[Requirement] The required output is the line with "How do I perform: Click status" and each line that follows it to the end of the entries below, copied exactly and with nothing added.

Data supplied section start

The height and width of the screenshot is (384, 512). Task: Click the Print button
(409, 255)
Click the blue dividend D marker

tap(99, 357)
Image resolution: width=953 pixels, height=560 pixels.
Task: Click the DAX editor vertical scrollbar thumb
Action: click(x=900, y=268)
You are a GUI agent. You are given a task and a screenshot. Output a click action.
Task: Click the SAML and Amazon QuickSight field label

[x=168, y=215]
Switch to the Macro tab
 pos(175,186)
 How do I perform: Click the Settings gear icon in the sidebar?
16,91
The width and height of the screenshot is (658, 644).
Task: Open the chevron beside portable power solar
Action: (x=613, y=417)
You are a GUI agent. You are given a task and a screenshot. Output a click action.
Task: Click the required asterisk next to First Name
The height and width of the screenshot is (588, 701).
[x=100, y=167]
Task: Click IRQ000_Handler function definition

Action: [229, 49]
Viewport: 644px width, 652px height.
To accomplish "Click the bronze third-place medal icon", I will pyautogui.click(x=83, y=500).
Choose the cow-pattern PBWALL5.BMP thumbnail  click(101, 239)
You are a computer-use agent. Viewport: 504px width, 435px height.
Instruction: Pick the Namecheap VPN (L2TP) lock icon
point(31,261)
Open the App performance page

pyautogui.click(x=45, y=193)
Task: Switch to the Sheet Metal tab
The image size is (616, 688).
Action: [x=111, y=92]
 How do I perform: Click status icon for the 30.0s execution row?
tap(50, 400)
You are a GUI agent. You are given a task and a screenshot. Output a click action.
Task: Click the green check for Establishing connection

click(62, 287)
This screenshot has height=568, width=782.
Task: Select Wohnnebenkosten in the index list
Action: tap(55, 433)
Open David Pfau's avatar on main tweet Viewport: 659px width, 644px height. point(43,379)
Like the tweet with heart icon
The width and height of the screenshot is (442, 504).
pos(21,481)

Data supplied section end

[Task output]
 How do I perform: Click status icon for the 30.0s execution row?
tap(50, 400)
You are a GUI agent. You are given a task and a screenshot. Output a click action.
Task: Click the green check for Establishing connection

click(62, 287)
This screenshot has height=568, width=782.
Task: Select Wohnnebenkosten in the index list
Action: tap(55, 433)
Open David Pfau's avatar on main tweet Viewport: 659px width, 644px height. point(43,379)
Like the tweet with heart icon
The width and height of the screenshot is (442, 504).
pos(21,481)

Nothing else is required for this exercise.